● Objective: Repeat every one of the rows below with "computer-use agent" replaced by "desktop assistant" and everything else unchanged.
=== Input rows ===
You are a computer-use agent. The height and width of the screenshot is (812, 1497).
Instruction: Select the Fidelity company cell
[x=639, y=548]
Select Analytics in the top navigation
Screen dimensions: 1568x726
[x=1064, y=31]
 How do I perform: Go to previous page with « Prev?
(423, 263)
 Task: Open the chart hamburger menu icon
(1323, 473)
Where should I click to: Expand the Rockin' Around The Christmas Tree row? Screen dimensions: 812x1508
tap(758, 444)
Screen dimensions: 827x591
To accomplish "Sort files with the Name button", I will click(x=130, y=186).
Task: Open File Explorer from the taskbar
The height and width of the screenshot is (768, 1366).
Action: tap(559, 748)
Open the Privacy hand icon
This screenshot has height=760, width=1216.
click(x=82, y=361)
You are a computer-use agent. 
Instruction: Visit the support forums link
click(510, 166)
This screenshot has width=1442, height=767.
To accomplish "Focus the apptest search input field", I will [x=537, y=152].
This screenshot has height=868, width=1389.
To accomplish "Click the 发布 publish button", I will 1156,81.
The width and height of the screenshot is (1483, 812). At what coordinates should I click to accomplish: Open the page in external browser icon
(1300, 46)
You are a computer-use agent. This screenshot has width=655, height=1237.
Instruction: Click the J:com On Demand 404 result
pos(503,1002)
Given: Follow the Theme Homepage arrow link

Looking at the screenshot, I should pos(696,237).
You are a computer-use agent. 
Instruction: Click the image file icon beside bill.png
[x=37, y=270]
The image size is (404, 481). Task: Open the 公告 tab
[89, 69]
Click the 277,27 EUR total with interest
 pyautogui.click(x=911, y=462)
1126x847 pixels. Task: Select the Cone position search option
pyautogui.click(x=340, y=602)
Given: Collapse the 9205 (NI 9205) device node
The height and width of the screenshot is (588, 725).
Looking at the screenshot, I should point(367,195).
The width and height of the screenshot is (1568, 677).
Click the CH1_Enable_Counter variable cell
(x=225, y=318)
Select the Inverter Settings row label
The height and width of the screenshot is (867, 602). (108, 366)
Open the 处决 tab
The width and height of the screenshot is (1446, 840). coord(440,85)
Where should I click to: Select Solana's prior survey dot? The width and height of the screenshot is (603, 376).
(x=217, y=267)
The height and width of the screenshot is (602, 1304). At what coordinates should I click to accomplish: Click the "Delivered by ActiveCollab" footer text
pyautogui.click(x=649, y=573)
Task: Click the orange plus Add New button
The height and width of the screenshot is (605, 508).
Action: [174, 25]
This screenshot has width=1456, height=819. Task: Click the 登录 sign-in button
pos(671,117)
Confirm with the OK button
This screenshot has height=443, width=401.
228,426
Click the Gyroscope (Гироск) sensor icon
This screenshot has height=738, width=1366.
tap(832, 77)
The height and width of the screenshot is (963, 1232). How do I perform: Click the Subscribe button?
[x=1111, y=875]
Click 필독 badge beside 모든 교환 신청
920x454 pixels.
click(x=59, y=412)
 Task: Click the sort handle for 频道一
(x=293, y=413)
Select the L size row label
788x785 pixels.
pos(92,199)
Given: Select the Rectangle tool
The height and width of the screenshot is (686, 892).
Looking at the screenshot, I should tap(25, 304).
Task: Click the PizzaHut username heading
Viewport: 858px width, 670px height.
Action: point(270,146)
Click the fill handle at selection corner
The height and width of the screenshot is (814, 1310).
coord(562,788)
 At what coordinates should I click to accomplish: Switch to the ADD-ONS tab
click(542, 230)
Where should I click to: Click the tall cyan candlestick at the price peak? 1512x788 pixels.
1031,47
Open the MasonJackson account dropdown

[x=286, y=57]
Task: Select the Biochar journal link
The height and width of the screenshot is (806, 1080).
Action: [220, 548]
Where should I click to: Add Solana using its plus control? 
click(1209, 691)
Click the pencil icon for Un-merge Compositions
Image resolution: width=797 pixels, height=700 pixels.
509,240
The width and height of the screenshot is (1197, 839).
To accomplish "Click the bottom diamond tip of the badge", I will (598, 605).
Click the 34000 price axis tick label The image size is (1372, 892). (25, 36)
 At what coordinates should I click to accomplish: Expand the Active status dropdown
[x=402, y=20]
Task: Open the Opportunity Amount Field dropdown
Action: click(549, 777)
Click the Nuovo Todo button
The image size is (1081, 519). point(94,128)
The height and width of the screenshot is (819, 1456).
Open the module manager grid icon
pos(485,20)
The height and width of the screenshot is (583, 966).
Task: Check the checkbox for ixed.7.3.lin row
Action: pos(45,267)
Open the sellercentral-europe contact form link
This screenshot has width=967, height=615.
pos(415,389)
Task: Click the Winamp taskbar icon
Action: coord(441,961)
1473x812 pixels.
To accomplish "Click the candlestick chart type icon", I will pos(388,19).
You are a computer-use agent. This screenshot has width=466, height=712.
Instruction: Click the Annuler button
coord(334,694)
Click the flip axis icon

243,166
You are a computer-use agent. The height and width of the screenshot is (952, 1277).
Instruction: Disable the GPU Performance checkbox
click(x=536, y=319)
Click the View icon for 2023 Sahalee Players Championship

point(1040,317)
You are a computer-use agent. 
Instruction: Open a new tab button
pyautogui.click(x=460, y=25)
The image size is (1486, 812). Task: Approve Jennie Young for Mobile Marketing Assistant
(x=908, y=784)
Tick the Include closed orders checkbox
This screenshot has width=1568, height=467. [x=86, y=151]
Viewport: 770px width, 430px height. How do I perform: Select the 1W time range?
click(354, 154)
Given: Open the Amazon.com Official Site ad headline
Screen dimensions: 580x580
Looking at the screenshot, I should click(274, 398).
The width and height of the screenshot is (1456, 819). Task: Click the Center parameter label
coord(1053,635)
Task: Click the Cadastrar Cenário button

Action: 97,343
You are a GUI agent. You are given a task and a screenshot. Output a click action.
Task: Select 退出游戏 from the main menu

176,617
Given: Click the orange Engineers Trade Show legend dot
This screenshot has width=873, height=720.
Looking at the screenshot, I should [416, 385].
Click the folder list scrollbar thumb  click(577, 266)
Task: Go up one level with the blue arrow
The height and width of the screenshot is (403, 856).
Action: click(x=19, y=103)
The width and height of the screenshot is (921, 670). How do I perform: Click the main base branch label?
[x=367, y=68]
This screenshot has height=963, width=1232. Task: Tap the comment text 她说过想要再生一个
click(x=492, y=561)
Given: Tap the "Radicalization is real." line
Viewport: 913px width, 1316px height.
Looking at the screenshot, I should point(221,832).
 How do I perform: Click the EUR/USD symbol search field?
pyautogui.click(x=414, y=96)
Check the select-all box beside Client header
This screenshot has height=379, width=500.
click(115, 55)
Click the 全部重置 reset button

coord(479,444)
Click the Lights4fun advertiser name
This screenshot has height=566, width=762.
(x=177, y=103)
===
● Exercise result:
You are a desktop assistant. The height and width of the screenshot is (812, 1497).
Instruction: Select the Fidelity company cell
[x=639, y=548]
Select Analytics in the top navigation
Screen dimensions: 1568x726
[x=1064, y=31]
 How do I perform: Go to previous page with « Prev?
(423, 263)
 Task: Open the chart hamburger menu icon
(1323, 473)
Where should I click to: Expand the Rockin' Around The Christmas Tree row? Screen dimensions: 812x1508
tap(758, 444)
Screen dimensions: 827x591
To accomplish "Sort files with the Name button", I will click(x=130, y=186).
Task: Open File Explorer from the taskbar
The height and width of the screenshot is (768, 1366).
Action: tap(559, 748)
Open the Privacy hand icon
This screenshot has height=760, width=1216.
click(x=82, y=361)
You are a desktop assistant. 
Instruction: Visit the support forums link
click(510, 166)
This screenshot has width=1442, height=767.
To accomplish "Focus the apptest search input field", I will [x=537, y=152].
This screenshot has height=868, width=1389.
To accomplish "Click the 发布 publish button", I will 1156,81.
The width and height of the screenshot is (1483, 812). At what coordinates should I click to accomplish: Open the page in external browser icon
(1300, 46)
You are a desktop assistant. This screenshot has width=655, height=1237.
Instruction: Click the J:com On Demand 404 result
pos(503,1002)
Given: Follow the Theme Homepage arrow link

Looking at the screenshot, I should pos(696,237).
You are a desktop assistant. 
Instruction: Click the image file icon beside bill.png
[x=37, y=270]
The image size is (404, 481). Task: Open the 公告 tab
[89, 69]
Click the 277,27 EUR total with interest
 pyautogui.click(x=911, y=462)
1126x847 pixels. Task: Select the Cone position search option
pyautogui.click(x=340, y=602)
Given: Collapse the 9205 (NI 9205) device node
The height and width of the screenshot is (588, 725).
Looking at the screenshot, I should point(367,195).
The width and height of the screenshot is (1568, 677).
Click the CH1_Enable_Counter variable cell
(x=225, y=318)
Select the Inverter Settings row label
The height and width of the screenshot is (867, 602). (108, 366)
Open the 处决 tab
The width and height of the screenshot is (1446, 840). coord(440,85)
Where should I click to: Select Solana's prior survey dot? The width and height of the screenshot is (603, 376).
(x=217, y=267)
The height and width of the screenshot is (602, 1304). At what coordinates should I click to accomplish: Click the "Delivered by ActiveCollab" footer text
pyautogui.click(x=649, y=573)
Task: Click the orange plus Add New button
The height and width of the screenshot is (605, 508).
Action: [174, 25]
This screenshot has width=1456, height=819. Task: Click the 登录 sign-in button
pos(671,117)
Confirm with the OK button
This screenshot has height=443, width=401.
228,426
Click the Gyroscope (Гироск) sensor icon
This screenshot has height=738, width=1366.
tap(832, 77)
The height and width of the screenshot is (963, 1232). How do I perform: Click the Subscribe button?
[x=1111, y=875]
Click 필독 badge beside 모든 교환 신청
920x454 pixels.
click(x=59, y=412)
 Task: Click the sort handle for 频道一
(x=293, y=413)
Select the L size row label
788x785 pixels.
pos(92,199)
Given: Select the Rectangle tool
The height and width of the screenshot is (686, 892).
Looking at the screenshot, I should tap(25, 304).
Task: Click the PizzaHut username heading
Viewport: 858px width, 670px height.
Action: point(270,146)
Click the fill handle at selection corner
The height and width of the screenshot is (814, 1310).
coord(562,788)
 At what coordinates should I click to accomplish: Switch to the ADD-ONS tab
click(542, 230)
Where should I click to: Click the tall cyan candlestick at the price peak? 1512x788 pixels.
1031,47
Open the MasonJackson account dropdown

[x=286, y=57]
Task: Select the Biochar journal link
The height and width of the screenshot is (806, 1080).
Action: [220, 548]
Where should I click to: Add Solana using its plus control? 
click(1209, 691)
Click the pencil icon for Un-merge Compositions
Image resolution: width=797 pixels, height=700 pixels.
509,240
The width and height of the screenshot is (1197, 839).
To accomplish "Click the bottom diamond tip of the badge", I will (598, 605).
Click the 34000 price axis tick label The image size is (1372, 892). (25, 36)
 At what coordinates should I click to accomplish: Expand the Active status dropdown
[x=402, y=20]
Task: Open the Opportunity Amount Field dropdown
Action: click(549, 777)
Click the Nuovo Todo button
The image size is (1081, 519). point(94,128)
The height and width of the screenshot is (819, 1456).
Open the module manager grid icon
pos(485,20)
The height and width of the screenshot is (583, 966).
Task: Check the checkbox for ixed.7.3.lin row
Action: pos(45,267)
Open the sellercentral-europe contact form link
This screenshot has width=967, height=615.
pos(415,389)
Task: Click the Winamp taskbar icon
Action: coord(441,961)
1473x812 pixels.
To accomplish "Click the candlestick chart type icon", I will pos(388,19).
You are a desktop assistant. This screenshot has width=466, height=712.
Instruction: Click the Annuler button
coord(334,694)
Click the flip axis icon

243,166
You are a desktop assistant. The height and width of the screenshot is (952, 1277).
Instruction: Disable the GPU Performance checkbox
click(x=536, y=319)
Click the View icon for 2023 Sahalee Players Championship

point(1040,317)
You are a desktop assistant. 
Instruction: Open a new tab button
pyautogui.click(x=460, y=25)
The image size is (1486, 812). Task: Approve Jennie Young for Mobile Marketing Assistant
(x=908, y=784)
Tick the Include closed orders checkbox
This screenshot has width=1568, height=467. [x=86, y=151]
Viewport: 770px width, 430px height. How do I perform: Select the 1W time range?
click(354, 154)
Given: Open the Amazon.com Official Site ad headline
Screen dimensions: 580x580
Looking at the screenshot, I should click(274, 398).
The width and height of the screenshot is (1456, 819). Task: Click the Center parameter label
coord(1053,635)
Task: Click the Cadastrar Cenário button

Action: 97,343
You are a GUI agent. You are given a task and a screenshot. Output a click action.
Task: Select 退出游戏 from the main menu

176,617
Given: Click the orange Engineers Trade Show legend dot
This screenshot has width=873, height=720.
Looking at the screenshot, I should [416, 385].
Click the folder list scrollbar thumb  click(577, 266)
Task: Go up one level with the blue arrow
The height and width of the screenshot is (403, 856).
Action: click(x=19, y=103)
The width and height of the screenshot is (921, 670). How do I perform: Click the main base branch label?
[x=367, y=68]
This screenshot has height=963, width=1232. Task: Tap the comment text 她说过想要再生一个
click(x=492, y=561)
Given: Tap the "Radicalization is real." line
Viewport: 913px width, 1316px height.
Looking at the screenshot, I should point(221,832).
 How do I perform: Click the EUR/USD symbol search field?
pyautogui.click(x=414, y=96)
Check the select-all box beside Client header
This screenshot has height=379, width=500.
click(115, 55)
Click the 全部重置 reset button

coord(479,444)
Click the Lights4fun advertiser name
This screenshot has height=566, width=762.
(x=177, y=103)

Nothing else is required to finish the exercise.